## [Supplied passage]
====

They claim these fail to provide sufficient protection for the patients and consumers’ rights and interests.
The pharmacists have launched an online petition to voice their protest.
A total of 11,013 signatures have been collected so far against the petition against the Rang Undang-Undang Farmasi (RUUF) at ipetitions.com. The RUUF Focus Group hopes to collect 20,000 signatures.
Among the major decisions announced in the draft on May 9 include the removal of the requirement that prescriptions be mandatory, something pharmacists have especially taken issue with.
“We are concerned that if you remove the requirement for mandatory prescriptions, then the onus is on the patient to request these prescriptions,” pharmacist Harpreet Kaur told FMT when contacted.
“They will be put in a situation where they can be denied the prescriptions.”
Director-General of Health Noor Hisham Abdullah had responded to this concern, saying that patients had “every right to make complaints about the doctors” if put in such situations.
However, Harpreet argued that most consumers or patients would not want to go down that route.
“Are they supposed to just go to the pharmacy and inform them verbally that this is the medication that they’re supposed to buy?
“The problem is that the pharmacies cannot give the medication if these patients don’t have a valid prescription,” she said, referring especially to prescription-dependent medicines.

====

## [Dataset excerpts]
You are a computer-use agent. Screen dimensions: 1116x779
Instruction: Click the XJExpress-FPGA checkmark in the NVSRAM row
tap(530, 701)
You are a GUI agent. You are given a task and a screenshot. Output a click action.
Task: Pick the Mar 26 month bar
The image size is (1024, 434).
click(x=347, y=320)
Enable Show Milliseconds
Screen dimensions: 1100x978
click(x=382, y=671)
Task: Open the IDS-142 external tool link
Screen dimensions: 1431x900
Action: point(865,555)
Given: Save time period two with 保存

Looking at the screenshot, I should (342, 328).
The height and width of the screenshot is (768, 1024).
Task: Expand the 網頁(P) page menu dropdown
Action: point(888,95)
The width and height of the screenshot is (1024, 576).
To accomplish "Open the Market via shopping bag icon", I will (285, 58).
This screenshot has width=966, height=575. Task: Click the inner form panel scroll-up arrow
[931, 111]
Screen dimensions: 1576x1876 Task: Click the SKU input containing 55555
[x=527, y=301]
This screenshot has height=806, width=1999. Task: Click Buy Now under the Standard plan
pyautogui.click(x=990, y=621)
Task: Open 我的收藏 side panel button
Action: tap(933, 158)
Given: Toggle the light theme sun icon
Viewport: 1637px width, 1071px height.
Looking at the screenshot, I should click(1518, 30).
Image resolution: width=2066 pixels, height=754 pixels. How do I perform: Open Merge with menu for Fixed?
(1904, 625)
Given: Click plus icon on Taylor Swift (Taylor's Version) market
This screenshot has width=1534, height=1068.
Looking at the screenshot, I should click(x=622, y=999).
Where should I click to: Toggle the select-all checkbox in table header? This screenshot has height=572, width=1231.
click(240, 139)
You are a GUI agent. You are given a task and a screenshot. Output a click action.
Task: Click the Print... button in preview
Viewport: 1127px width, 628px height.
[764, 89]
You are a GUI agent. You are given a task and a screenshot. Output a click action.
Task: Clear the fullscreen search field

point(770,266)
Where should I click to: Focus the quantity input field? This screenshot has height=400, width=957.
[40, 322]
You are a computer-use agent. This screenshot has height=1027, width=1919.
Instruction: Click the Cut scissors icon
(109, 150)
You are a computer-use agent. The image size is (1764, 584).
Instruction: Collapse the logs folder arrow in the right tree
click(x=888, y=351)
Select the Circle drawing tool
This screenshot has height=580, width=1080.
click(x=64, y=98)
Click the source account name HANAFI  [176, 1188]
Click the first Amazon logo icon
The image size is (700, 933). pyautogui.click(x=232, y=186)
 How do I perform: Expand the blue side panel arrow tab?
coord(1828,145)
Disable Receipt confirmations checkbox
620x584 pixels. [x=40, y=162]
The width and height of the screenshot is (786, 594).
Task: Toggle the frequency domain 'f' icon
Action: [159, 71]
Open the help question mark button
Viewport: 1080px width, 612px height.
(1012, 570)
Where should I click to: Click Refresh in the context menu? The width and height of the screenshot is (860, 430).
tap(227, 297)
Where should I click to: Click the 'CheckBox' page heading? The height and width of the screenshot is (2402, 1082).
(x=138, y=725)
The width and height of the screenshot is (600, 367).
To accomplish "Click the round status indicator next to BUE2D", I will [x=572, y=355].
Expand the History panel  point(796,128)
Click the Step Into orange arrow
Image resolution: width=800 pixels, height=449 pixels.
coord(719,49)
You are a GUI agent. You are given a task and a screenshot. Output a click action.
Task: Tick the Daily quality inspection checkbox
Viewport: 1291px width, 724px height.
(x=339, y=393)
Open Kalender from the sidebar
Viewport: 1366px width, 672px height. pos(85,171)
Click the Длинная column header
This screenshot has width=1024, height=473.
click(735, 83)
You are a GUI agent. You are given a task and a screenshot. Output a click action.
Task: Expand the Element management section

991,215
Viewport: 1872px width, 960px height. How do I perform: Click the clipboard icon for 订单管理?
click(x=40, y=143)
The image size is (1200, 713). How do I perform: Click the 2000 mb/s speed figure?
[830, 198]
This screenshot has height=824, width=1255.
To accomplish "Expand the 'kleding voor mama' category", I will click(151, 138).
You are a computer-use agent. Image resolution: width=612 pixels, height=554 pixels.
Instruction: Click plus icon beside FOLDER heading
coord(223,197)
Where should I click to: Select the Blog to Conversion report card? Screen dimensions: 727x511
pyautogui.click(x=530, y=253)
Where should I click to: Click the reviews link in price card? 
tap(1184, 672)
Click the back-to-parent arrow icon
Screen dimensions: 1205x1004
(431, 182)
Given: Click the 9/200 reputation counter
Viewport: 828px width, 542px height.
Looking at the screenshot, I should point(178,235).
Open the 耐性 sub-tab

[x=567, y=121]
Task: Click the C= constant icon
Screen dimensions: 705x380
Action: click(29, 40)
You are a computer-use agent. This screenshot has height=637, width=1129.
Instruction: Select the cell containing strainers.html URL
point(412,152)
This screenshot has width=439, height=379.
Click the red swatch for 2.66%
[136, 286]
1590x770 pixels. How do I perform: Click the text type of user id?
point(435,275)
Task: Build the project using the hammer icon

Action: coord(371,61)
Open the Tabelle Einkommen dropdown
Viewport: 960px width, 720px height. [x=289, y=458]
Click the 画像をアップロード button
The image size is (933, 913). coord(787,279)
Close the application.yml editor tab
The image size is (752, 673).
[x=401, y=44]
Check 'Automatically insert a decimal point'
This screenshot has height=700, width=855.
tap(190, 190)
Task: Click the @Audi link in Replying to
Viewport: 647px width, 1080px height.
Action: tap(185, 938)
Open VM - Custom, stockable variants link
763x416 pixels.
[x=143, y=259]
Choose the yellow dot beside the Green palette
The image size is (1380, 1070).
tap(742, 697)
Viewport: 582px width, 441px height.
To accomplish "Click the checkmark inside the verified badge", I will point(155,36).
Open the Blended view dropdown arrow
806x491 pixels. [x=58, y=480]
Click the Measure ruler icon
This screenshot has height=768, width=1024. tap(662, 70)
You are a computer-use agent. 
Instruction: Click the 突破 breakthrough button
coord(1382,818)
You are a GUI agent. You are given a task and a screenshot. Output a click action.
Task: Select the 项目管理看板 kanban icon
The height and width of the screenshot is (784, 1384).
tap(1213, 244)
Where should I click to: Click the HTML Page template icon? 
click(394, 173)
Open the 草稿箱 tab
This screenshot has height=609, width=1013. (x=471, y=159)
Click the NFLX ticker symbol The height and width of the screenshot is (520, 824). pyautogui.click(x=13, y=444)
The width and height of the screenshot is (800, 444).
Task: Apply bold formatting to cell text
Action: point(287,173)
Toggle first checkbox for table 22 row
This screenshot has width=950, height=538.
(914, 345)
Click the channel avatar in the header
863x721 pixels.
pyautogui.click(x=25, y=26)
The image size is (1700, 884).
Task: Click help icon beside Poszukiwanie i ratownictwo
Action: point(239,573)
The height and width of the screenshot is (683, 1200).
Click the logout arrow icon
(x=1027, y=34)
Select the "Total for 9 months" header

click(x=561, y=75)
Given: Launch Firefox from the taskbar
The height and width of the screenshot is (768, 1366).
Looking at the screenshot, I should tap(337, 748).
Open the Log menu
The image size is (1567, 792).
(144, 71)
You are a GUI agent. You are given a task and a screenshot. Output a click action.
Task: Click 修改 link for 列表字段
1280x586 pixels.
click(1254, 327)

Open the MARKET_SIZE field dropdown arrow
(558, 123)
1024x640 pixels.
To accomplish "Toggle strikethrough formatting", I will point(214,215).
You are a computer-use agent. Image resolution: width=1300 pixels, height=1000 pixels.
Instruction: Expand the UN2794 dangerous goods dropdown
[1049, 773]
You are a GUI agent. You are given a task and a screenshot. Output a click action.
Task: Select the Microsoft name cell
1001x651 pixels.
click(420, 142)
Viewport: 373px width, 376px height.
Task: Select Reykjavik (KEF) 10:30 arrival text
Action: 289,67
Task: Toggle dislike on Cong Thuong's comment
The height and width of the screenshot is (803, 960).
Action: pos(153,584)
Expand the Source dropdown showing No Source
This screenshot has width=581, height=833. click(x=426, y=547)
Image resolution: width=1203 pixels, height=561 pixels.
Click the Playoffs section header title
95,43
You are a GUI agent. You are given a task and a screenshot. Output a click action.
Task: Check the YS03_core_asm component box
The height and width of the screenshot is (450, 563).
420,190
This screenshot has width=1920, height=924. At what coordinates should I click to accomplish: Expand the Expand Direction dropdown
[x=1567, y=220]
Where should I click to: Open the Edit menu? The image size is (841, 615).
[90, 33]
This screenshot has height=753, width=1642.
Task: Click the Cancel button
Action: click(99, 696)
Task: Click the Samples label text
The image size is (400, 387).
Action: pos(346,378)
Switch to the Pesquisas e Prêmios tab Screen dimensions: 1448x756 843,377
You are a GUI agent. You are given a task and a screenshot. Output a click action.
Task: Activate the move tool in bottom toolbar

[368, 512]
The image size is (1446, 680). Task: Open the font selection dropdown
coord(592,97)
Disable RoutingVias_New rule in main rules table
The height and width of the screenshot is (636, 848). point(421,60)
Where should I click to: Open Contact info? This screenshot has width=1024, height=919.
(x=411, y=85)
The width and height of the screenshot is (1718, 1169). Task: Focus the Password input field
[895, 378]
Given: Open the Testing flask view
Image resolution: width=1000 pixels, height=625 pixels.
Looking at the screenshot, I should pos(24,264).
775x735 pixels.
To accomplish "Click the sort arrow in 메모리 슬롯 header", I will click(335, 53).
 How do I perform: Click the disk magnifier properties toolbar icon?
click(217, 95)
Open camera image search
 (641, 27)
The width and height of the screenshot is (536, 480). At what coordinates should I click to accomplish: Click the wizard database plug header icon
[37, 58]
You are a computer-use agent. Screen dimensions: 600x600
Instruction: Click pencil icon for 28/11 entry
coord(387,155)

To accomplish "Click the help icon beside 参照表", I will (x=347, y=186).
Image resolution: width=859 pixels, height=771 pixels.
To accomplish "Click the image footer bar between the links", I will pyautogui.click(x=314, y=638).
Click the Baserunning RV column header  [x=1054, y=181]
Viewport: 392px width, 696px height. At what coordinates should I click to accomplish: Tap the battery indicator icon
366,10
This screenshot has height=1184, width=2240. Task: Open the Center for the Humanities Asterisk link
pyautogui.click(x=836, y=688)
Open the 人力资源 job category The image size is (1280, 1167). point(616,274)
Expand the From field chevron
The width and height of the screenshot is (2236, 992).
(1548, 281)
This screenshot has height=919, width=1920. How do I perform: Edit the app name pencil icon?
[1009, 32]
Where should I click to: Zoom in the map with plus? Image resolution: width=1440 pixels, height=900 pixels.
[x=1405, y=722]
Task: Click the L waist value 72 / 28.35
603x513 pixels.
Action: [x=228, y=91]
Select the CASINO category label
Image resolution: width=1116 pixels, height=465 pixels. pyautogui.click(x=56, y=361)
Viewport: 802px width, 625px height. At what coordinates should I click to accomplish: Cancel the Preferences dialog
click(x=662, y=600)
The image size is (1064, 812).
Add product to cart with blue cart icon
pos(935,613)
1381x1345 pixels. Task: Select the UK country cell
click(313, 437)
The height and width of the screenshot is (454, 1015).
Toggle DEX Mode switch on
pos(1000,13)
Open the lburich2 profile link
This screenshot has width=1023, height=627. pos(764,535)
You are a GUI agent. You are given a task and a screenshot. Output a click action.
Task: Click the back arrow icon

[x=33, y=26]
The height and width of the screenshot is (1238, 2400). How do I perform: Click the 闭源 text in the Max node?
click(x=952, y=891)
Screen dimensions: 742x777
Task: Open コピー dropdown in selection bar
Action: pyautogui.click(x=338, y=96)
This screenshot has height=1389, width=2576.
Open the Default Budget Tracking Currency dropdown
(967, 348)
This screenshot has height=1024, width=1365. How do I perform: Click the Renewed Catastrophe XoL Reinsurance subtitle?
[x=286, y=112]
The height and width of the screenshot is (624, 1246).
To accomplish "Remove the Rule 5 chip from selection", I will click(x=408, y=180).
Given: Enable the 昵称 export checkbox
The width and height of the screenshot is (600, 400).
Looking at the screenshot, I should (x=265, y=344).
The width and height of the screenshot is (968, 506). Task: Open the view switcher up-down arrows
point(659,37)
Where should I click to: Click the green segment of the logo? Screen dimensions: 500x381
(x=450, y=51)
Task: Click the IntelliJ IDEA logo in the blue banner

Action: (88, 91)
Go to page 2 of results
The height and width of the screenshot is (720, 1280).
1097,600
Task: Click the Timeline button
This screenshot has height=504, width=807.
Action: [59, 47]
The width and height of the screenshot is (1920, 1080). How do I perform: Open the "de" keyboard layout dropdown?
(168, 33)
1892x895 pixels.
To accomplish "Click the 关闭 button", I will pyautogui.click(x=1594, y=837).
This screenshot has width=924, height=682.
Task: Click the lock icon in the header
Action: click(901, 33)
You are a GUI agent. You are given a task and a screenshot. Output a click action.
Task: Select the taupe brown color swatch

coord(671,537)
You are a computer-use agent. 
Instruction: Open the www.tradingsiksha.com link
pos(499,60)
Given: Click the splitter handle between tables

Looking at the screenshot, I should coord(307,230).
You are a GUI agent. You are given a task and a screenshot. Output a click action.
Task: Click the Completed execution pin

====

## [What this exercise asks]
[A] According to the pharmacy bill article, how many signatures does the RUUF Focus Group hope to collect?
[B] Quote the pharmacy bill article word for word, starting with "They claim these" and going on through "taken issue with.".

## [Task-by-task outputs]
[A] 20,000 signatures.

[B]
They claim these fail to provide sufficient protection for the patients and consumers’ rights and interests.
The pharmacists have launched an online petition to voice their protest.
A total of 11,013 signatures have been collected so far against the petition against the Rang Undang-Undang Farmasi (RUUF) at ipetitions.com. The RUUF Focus Group hopes to collect 20,000 signatures.
Among the major decisions announced in the draft on May 9 include the removal of the requirement that prescriptions be mandatory, something pharmacists have especially taken issue with.